### What to work on
Please reproduce, exactly and with nothing added, the lines of the material below that run from the one containing "Terms & Conditions (330, 1535)" to the end.

### Data extracts
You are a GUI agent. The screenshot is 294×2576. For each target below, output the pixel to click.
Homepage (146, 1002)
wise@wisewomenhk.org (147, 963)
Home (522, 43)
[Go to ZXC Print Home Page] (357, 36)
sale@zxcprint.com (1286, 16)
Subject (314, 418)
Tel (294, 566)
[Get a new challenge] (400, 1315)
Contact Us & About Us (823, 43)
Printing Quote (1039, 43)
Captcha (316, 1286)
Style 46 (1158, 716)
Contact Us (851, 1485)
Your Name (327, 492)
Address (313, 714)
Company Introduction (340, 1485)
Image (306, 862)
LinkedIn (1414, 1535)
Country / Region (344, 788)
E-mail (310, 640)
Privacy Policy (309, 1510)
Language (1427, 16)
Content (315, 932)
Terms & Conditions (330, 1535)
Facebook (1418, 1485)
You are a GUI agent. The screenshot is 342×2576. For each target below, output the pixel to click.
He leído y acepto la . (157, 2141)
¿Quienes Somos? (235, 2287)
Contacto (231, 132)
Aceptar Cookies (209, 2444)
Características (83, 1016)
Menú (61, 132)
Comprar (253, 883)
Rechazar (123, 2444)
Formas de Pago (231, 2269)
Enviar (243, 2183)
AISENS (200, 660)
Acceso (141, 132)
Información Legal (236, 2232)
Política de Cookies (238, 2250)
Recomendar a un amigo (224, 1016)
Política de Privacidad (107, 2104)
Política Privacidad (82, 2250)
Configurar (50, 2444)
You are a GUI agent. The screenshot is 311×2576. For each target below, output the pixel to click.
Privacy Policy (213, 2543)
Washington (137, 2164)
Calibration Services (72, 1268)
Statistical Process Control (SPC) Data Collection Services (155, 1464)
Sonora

### Answer section
Terms & Conditions (330, 1535)
Facebook (1418, 1485)
You are a GUI agent. The screenshot is 342×2576. For each target below, output the pixel to click.
He leído y acepto la . (157, 2141)
¿Quienes Somos? (235, 2287)
Contacto (231, 132)
Aceptar Cookies (209, 2444)
Características (83, 1016)
Menú (61, 132)
Comprar (253, 883)
Rechazar (123, 2444)
Formas de Pago (231, 2269)
Enviar (243, 2183)
AISENS (200, 660)
Acceso (141, 132)
Información Legal (236, 2232)
Política de Cookies (238, 2250)
Recomendar a un amigo (224, 1016)
Política de Privacidad (107, 2104)
Política Privacidad (82, 2250)
Configurar (50, 2444)
You are a GUI agent. The screenshot is 311×2576. For each target below, output the pixel to click.
Privacy Policy (213, 2543)
Washington (137, 2164)
Calibration Services (72, 1268)
Statistical Process Control (SPC) Data Collection Services (155, 1464)
Sonora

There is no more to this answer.